» **Given problem**:
Pick out every line in the entries below that contains the word "menu", and copy each one.

» **Given entries**:
--- Begin ---

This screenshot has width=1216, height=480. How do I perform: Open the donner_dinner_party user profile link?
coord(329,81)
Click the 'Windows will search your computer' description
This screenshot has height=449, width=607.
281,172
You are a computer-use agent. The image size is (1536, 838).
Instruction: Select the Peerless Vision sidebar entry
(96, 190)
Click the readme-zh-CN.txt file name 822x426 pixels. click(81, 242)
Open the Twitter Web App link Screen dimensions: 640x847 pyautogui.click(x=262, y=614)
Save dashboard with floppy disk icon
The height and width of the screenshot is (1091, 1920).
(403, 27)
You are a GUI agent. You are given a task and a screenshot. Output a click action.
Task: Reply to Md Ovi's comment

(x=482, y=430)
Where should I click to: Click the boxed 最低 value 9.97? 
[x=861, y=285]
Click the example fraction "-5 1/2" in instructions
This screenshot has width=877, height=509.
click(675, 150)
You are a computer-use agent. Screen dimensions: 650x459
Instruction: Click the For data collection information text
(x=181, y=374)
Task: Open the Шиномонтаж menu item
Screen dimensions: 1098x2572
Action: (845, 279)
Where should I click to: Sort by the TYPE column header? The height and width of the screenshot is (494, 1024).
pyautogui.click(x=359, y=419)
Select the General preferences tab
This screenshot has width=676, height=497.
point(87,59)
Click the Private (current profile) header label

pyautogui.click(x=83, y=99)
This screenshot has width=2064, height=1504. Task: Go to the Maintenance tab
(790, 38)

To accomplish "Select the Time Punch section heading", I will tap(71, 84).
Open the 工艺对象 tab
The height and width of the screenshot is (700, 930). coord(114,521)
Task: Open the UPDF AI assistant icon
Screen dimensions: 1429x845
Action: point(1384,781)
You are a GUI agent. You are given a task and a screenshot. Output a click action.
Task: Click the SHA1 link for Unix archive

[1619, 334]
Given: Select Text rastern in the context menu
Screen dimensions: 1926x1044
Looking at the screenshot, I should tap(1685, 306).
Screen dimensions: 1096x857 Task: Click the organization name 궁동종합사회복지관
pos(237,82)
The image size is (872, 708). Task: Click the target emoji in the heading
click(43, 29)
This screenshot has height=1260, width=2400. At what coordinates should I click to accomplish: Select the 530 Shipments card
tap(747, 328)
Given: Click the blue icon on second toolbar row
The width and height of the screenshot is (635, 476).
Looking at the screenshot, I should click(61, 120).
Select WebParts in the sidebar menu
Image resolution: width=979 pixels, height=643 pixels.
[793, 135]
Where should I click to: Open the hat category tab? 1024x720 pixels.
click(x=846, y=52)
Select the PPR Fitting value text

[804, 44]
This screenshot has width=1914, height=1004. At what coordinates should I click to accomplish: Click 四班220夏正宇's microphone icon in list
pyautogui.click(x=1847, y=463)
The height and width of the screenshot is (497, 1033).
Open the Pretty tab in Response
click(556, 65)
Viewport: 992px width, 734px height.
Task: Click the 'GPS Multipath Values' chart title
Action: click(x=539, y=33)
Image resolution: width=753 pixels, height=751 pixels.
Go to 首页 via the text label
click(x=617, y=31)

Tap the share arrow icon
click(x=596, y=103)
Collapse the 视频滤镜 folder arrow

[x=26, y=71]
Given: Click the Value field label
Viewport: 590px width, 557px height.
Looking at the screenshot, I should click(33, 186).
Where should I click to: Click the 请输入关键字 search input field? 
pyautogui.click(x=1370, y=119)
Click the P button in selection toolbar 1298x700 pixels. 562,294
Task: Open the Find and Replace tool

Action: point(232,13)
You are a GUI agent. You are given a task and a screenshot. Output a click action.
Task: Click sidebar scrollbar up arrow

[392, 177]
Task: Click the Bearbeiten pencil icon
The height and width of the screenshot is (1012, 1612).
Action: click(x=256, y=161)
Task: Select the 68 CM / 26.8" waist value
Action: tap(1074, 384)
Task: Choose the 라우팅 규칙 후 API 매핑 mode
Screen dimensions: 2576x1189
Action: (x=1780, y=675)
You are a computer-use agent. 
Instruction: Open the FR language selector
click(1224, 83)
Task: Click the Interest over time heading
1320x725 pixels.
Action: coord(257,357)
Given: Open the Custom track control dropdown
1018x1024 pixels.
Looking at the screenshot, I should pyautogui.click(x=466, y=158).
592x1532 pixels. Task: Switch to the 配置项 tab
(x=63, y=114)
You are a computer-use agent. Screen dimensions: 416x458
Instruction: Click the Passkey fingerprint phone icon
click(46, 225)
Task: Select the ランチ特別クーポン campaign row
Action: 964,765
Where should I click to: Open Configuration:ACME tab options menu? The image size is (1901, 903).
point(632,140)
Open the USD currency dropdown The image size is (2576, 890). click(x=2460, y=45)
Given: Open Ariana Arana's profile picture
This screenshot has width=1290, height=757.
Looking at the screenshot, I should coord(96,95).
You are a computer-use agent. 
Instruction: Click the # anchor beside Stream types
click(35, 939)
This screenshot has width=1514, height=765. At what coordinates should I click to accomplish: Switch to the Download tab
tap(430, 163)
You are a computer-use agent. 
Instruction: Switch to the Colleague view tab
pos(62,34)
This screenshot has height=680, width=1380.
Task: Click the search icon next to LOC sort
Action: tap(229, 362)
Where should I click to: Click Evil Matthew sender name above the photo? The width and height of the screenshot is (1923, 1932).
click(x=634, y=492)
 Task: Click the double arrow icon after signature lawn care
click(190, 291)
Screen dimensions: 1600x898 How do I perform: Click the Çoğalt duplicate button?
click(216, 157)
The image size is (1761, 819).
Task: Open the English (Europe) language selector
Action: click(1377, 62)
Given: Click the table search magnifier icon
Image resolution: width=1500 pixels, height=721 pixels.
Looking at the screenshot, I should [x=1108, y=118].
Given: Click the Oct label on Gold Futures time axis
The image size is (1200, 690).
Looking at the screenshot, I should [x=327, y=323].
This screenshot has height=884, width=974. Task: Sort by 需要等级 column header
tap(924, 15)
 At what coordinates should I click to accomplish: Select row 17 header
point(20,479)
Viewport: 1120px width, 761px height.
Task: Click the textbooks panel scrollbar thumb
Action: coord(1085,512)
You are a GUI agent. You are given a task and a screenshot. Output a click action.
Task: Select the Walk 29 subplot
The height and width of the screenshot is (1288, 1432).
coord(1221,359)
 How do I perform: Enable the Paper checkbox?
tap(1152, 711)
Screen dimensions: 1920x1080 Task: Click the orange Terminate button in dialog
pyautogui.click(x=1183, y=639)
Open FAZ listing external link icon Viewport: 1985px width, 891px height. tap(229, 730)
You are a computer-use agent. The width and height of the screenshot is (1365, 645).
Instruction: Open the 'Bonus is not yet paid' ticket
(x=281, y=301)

--- End ---

» **Answer to the problem**:
Task: Open the Шиномонтаж menu item
Given: Select Text rastern in the context menu
Select WebParts in the sidebar menu
Where should I click to: Open Configuration:ACME tab options menu? The image size is (1901, 903).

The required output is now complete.